Records drawn from a dataset:
- Opening Delimiter -

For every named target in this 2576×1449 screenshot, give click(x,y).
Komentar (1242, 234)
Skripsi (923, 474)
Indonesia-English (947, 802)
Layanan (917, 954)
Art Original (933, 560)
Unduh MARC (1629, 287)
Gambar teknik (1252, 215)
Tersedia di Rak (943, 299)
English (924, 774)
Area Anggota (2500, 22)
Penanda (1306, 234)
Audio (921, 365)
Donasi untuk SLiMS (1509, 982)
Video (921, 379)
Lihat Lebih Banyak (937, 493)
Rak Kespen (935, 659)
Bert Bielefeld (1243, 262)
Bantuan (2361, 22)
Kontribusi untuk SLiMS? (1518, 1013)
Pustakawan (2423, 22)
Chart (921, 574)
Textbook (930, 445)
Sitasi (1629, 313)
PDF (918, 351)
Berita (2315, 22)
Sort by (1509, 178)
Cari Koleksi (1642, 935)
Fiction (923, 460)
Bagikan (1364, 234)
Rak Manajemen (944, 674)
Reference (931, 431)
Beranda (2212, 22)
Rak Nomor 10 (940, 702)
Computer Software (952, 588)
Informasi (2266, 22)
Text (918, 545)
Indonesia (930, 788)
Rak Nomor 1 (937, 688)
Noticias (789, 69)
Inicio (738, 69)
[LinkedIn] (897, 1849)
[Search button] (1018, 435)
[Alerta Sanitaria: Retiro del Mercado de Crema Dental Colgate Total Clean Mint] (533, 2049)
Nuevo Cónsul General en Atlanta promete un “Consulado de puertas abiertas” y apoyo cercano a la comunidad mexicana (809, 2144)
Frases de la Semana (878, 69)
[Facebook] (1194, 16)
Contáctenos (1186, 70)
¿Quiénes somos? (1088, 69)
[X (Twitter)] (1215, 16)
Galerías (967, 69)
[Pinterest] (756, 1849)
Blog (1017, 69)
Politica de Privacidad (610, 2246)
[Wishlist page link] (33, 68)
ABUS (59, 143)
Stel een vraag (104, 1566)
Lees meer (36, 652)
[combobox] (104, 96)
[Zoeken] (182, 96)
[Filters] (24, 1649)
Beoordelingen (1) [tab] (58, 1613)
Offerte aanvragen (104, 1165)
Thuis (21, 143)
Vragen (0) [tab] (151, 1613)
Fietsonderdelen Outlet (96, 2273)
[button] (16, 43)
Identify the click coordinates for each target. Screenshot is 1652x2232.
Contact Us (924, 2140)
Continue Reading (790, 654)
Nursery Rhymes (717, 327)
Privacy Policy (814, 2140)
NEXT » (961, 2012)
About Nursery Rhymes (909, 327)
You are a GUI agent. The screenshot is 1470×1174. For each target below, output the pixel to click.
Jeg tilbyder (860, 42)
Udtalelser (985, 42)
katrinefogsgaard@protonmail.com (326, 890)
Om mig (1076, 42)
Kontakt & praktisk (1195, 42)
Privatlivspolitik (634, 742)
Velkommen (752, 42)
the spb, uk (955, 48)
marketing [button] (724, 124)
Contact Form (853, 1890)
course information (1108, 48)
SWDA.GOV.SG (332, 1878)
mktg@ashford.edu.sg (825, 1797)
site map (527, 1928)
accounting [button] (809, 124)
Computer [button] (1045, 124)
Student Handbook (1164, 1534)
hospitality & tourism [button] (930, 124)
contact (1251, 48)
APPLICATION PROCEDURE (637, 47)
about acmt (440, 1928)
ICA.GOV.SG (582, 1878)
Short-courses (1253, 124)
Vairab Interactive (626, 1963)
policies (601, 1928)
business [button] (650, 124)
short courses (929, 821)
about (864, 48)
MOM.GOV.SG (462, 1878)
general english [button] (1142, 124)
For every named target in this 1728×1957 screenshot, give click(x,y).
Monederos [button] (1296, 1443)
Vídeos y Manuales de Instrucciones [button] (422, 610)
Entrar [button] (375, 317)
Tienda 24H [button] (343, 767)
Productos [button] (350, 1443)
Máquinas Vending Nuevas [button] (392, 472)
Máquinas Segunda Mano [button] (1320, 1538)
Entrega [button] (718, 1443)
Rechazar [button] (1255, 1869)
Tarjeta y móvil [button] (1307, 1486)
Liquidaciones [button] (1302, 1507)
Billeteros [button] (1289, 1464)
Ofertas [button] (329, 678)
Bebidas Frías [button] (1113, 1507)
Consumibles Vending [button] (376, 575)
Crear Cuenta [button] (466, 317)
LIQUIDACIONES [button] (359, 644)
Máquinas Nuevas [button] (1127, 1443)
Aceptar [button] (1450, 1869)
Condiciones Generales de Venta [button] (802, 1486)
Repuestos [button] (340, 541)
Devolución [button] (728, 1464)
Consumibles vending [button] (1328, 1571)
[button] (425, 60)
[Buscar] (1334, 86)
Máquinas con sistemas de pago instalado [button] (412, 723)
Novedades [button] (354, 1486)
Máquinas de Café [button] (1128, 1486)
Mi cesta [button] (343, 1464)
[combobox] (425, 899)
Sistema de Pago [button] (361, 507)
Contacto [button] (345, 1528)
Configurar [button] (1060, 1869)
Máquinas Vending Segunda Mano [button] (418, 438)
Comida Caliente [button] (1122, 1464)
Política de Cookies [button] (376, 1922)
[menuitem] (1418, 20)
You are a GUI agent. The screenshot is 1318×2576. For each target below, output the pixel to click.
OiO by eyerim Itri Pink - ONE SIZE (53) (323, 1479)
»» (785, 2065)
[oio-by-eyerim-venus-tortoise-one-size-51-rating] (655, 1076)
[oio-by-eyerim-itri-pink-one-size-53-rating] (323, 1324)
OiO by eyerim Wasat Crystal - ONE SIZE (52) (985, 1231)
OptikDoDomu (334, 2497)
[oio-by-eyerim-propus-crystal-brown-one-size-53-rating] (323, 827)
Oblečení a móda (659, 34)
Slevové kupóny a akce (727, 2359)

- Closing Delimiter -

* Work order:
Each record above should be set down again in its exact wording.

* Answer box:
For every named target in this 2576×1449 screenshot, give click(x,y).
Komentar (1242, 234)
Skripsi (923, 474)
Indonesia-English (947, 802)
Layanan (917, 954)
Art Original (933, 560)
Unduh MARC (1629, 287)
Gambar teknik (1252, 215)
Tersedia di Rak (943, 299)
English (924, 774)
Area Anggota (2500, 22)
Penanda (1306, 234)
Audio (921, 365)
Donasi untuk SLiMS (1509, 982)
Video (921, 379)
Lihat Lebih Banyak (937, 493)
Rak Kespen (935, 659)
Bert Bielefeld (1243, 262)
Bantuan (2361, 22)
Kontribusi untuk SLiMS? (1518, 1013)
Pustakawan (2423, 22)
Chart (921, 574)
Textbook (930, 445)
Sitasi (1629, 313)
PDF (918, 351)
Berita (2315, 22)
Sort by (1509, 178)
Cari Koleksi (1642, 935)
Fiction (923, 460)
Bagikan (1364, 234)
Rak Manajemen (944, 674)
Reference (931, 431)
Beranda (2212, 22)
Rak Nomor 10 (940, 702)
Computer Software (952, 588)
Informasi (2266, 22)
Text (918, 545)
Indonesia (930, 788)
Rak Nomor 1 (937, 688)
Noticias (789, 69)
Inicio (738, 69)
[LinkedIn] (897, 1849)
[Search button] (1018, 435)
[Alerta Sanitaria: Retiro del Mercado de Crema Dental Colgate Total Clean Mint] (533, 2049)
Nuevo Cónsul General en Atlanta promete un “Consulado de puertas abiertas” y apoyo cercano a la comunidad mexicana (809, 2144)
Frases de la Semana (878, 69)
[Facebook] (1194, 16)
Contáctenos (1186, 70)
¿Quiénes somos? (1088, 69)
[X (Twitter)] (1215, 16)
Galerías (967, 69)
[Pinterest] (756, 1849)
Blog (1017, 69)
Politica de Privacidad (610, 2246)
[Wishlist page link] (33, 68)
ABUS (59, 143)
Stel een vraag (104, 1566)
Lees meer (36, 652)
[combobox] (104, 96)
[Zoeken] (182, 96)
[Filters] (24, 1649)
Beoordelingen (1) [tab] (58, 1613)
Offerte aanvragen (104, 1165)
Thuis (21, 143)
Vragen (0) [tab] (151, 1613)
Fietsonderdelen Outlet (96, 2273)
[button] (16, 43)
Identify the click coordinates for each target. Screenshot is 1652x2232.
Contact Us (924, 2140)
Continue Reading (790, 654)
Nursery Rhymes (717, 327)
Privacy Policy (814, 2140)
NEXT » (961, 2012)
About Nursery Rhymes (909, 327)
You are a GUI agent. The screenshot is 1470×1174. For each target below, output the pixel to click.
Jeg tilbyder (860, 42)
Udtalelser (985, 42)
katrinefogsgaard@protonmail.com (326, 890)
Om mig (1076, 42)
Kontakt & praktisk (1195, 42)
Privatlivspolitik (634, 742)
Velkommen (752, 42)
the spb, uk (955, 48)
marketing [button] (724, 124)
Contact Form (853, 1890)
course information (1108, 48)
SWDA.GOV.SG (332, 1878)
mktg@ashford.edu.sg (825, 1797)
site map (527, 1928)
accounting [button] (809, 124)
Computer [button] (1045, 124)
Student Handbook (1164, 1534)
hospitality & tourism [button] (930, 124)
contact (1251, 48)
APPLICATION PROCEDURE (637, 47)
about acmt (440, 1928)
ICA.GOV.SG (582, 1878)
Short-courses (1253, 124)
Vairab Interactive (626, 1963)
policies (601, 1928)
business [button] (650, 124)
short courses (929, 821)
about (864, 48)
MOM.GOV.SG (462, 1878)
general english [button] (1142, 124)
For every named target in this 1728×1957 screenshot, give click(x,y).
Monederos [button] (1296, 1443)
Vídeos y Manuales de Instrucciones [button] (422, 610)
Entrar [button] (375, 317)
Tienda 24H [button] (343, 767)
Productos [button] (350, 1443)
Máquinas Vending Nuevas [button] (392, 472)
Máquinas Segunda Mano [button] (1320, 1538)
Entrega [button] (718, 1443)
Rechazar [button] (1255, 1869)
Tarjeta y móvil [button] (1307, 1486)
Liquidaciones [button] (1302, 1507)
Billeteros [button] (1289, 1464)
Ofertas [button] (329, 678)
Bebidas Frías [button] (1113, 1507)
Consumibles Vending [button] (376, 575)
Crear Cuenta [button] (466, 317)
LIQUIDACIONES [button] (359, 644)
Máquinas Nuevas [button] (1127, 1443)
Aceptar [button] (1450, 1869)
Condiciones Generales de Venta [button] (802, 1486)
Repuestos [button] (340, 541)
Devolución [button] (728, 1464)
Consumibles vending [button] (1328, 1571)
[button] (425, 60)
[Buscar] (1334, 86)
Máquinas con sistemas de pago instalado [button] (412, 723)
Novedades [button] (354, 1486)
Máquinas de Café [button] (1128, 1486)
Mi cesta [button] (343, 1464)
[combobox] (425, 899)
Sistema de Pago [button] (361, 507)
Contacto [button] (345, 1528)
Configurar [button] (1060, 1869)
Máquinas Vending Segunda Mano [button] (418, 438)
Comida Caliente [button] (1122, 1464)
Política de Cookies [button] (376, 1922)
[menuitem] (1418, 20)
You are a GUI agent. The screenshot is 1318×2576. For each target below, output the pixel to click.
OiO by eyerim Itri Pink - ONE SIZE (53) (323, 1479)
»» (785, 2065)
[oio-by-eyerim-venus-tortoise-one-size-51-rating] (655, 1076)
[oio-by-eyerim-itri-pink-one-size-53-rating] (323, 1324)
OiO by eyerim Wasat Crystal - ONE SIZE (52) (985, 1231)
OptikDoDomu (334, 2497)
[oio-by-eyerim-propus-crystal-brown-one-size-53-rating] (323, 827)
Oblečení a móda (659, 34)
Slevové kupóny a akce (727, 2359)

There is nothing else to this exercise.